Key numbers about Dementia and Alzheimer’s Disease
- Almost 47 million people suffer from dementia worldwide. This number is expected to increase, reaching 131.5 million by 2050.
- 1 every 3 seconds is the number of new cases around the world.
- The main form of Dementia is Alzheimer’s Disease (AD), since 60% to 80% of all dementia cases are diagnosed as AD (Ref 2).
- 1907 was the year when Alzheimer’s Disease was first described by Alois Alzheimer as the principal cause of dementia in the elderly.
- 3 molecular pillars seem to drive AD pathogenesis. For decades, extracellular deposition of beta amyloid peptides and intraneuronal formation of neurofibrils were considered as the two major pathological hallmarks of AD pathogenesis. However, the latest research shows that induction of inflammatory signaling pathways leads to the production and release of immune mediators, which ultimately compromises neuronal function and causes cell death and thus contributes to the severity of AD.
Key inflammatory cells involved in neuroinflammation
Brain injuries, nerve tissue lesions, and local neurodegenerative areas show activation of glial cells, essentially the reaction of resident microglia and astrocytes.

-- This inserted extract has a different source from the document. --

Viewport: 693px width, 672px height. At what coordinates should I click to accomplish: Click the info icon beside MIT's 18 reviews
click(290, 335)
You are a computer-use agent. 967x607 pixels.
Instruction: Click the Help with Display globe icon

Microglial cells are considered the macrophages of the central nervous system (CNS), and are only found in the brain where they represent 10 to 15% of its cells. In Alzheimer’s Disease, glial cells and inflammatory responses are associated with amyloid plaque deposition, initially identified as a disease biomarker. Plaques that are surrounded by microglia and astrocytes produce cytokines, chemokines, and other factors that are involved in inflammatory processes. The overactivation and recruitment of microglia in Alzheimer’s Disease is due to the accumulation of amyloid-β proteins, which further activate microglia and so provoke neuronal damage (Fig. 2). Activated microglia migrate to the site of plaque formation and penetrate the plaques, which leads to the production of pro-inflammatory cytotoxic molecules such as NO and TNF-α. In parallel, the sustained activation of the brain’s resident microglia and other immune cells has been demonstrated to exacerbate both amyloid and tau pathologies, and may serve as a link in the pathogenesis of the disease.

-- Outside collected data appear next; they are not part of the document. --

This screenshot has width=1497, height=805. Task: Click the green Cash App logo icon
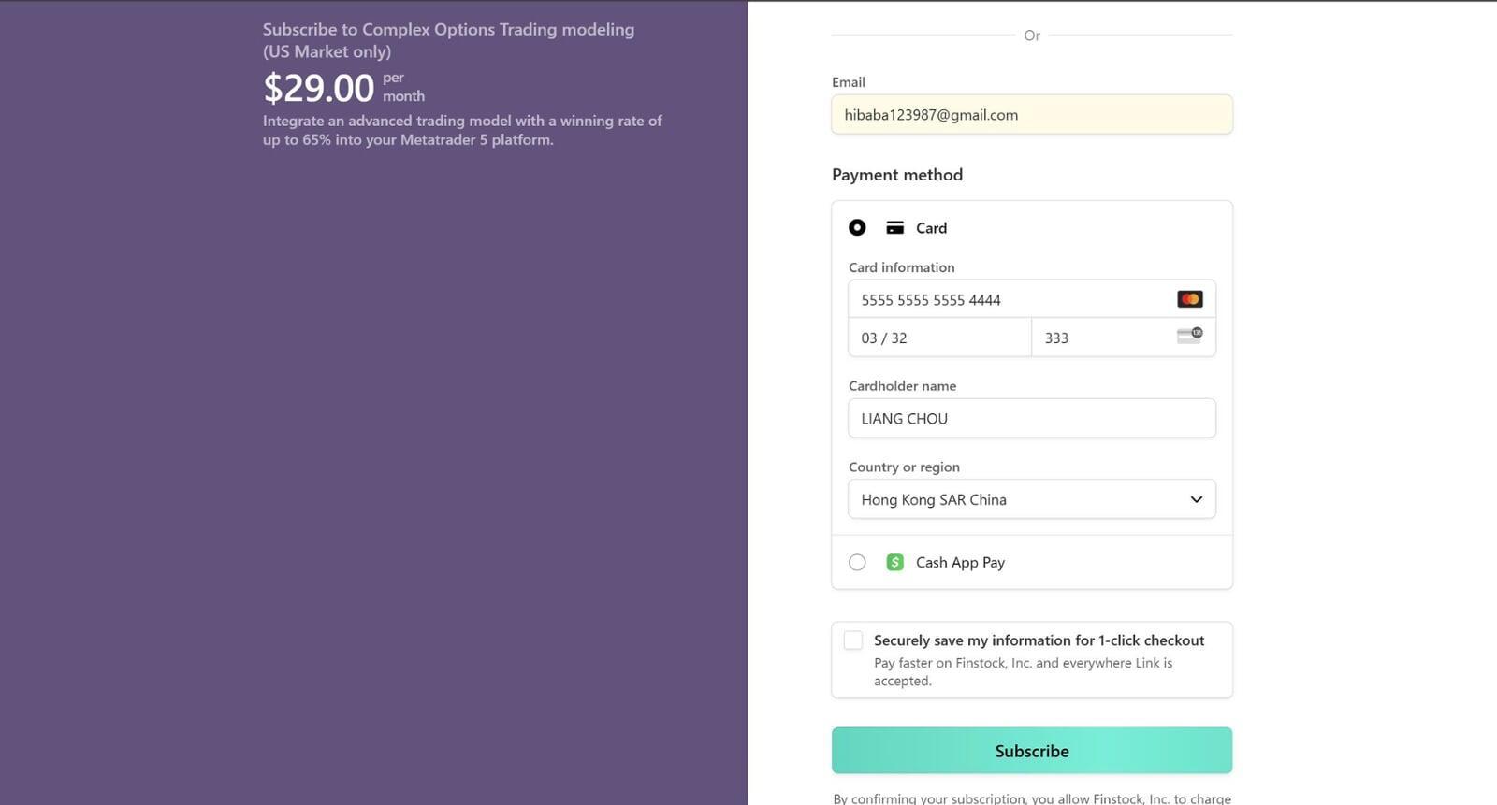[x=895, y=562]
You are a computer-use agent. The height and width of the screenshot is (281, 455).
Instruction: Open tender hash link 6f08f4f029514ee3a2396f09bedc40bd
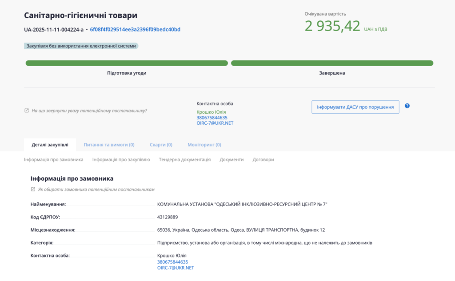[135, 30]
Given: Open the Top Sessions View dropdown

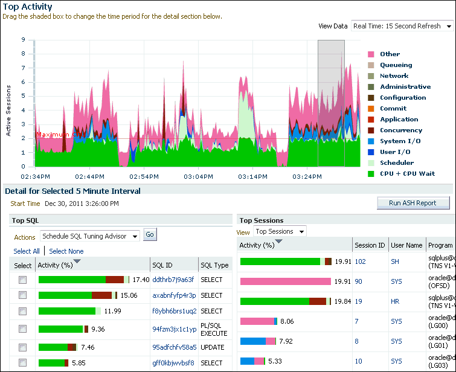Looking at the screenshot, I should point(279,231).
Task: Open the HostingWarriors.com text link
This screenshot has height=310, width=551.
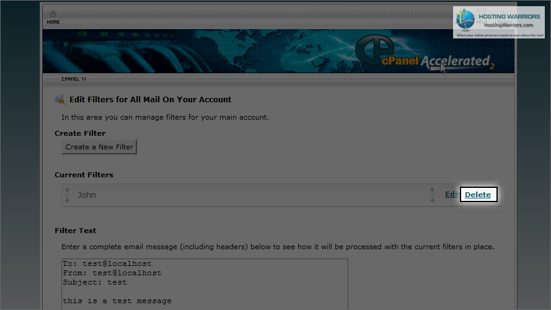Action: point(508,25)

Identification of potential key players
The activation of glial cells leads to the production of several proteins involved in AD pathogenesis and the latest research on neuroinflammation has highlighted new potential players. Here is a non-exhaustive list:
TREM2 (Ref 3): this protein is also known as Triggering Receptor Expressed on Myeloid Cells 2. The TREM family of receptors regulates the activity of various cell types in the immune system, including microglia (Fig. 3). TREM-2 requires the adaptor protein DAP12 for downstream signaling. Rare loss-of-function variants in the gene encoding TREM2 increase the risk of AD development in humans (Ref 4). Microglia respond to Aβ accumulation and neurodegenerative lesions by evolving into disease-associated microglia (DAM). DAM attenuate the progression of neurodegeneration in certain mouse models, but inappropriate DAM activation accelerates neurodegenerative disease in other models. TREM2 is essential to maintain microglial metabolic fitness during stress events, enabling microglial progression to a fully mature DAM profile and ultimately sustaining the microglial response to Aβ plaque-induced pathology.

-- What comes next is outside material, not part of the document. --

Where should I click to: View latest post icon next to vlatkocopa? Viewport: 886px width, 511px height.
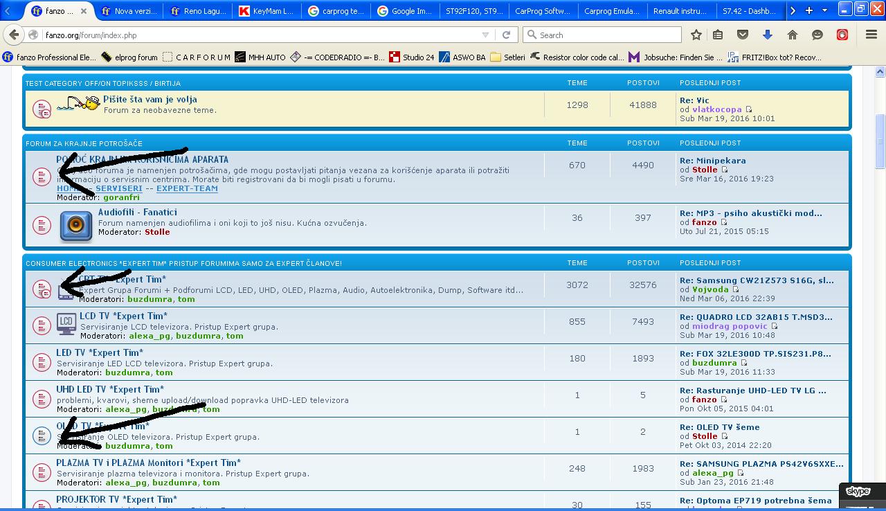[749, 109]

CD33 (Ref 5): this protein participates in the regulation of phagocytosis in microglial cells. Some studies have shown the correlation of a mutation in the CD33 gene with sensitivity to Alzheimer’s Disease.
TNF-α (Ref 1): this protein is one of the most important proinflammatory cytokines involved in AD. TNF-α binds to two main receptors, TNFR1 and TNFR2. The overexpression of TNFR1 in mouse hippocampal tissue is necessary for the activation of NFκB- and Aβ-induced neuronal apoptosis. Increased levels of TNF-α have been reported in both the brains and plasma of patients with AD. Aβ can directly stimulate microglial production of TNF-α through activation of the transcription factor NFκB
(images-LR-alzheimers-disease-trem2-simpified-pathway)
Example of TREM2 simplified pathway
Identified factors facilitating neuroinflammation
Aβ deposition alone could be enough to induce an inflammatory response which contributes to AD development. Thus, environmental AD risk factors may affect disease onset through a sustained neuroinflammatory drive (Fig. 4).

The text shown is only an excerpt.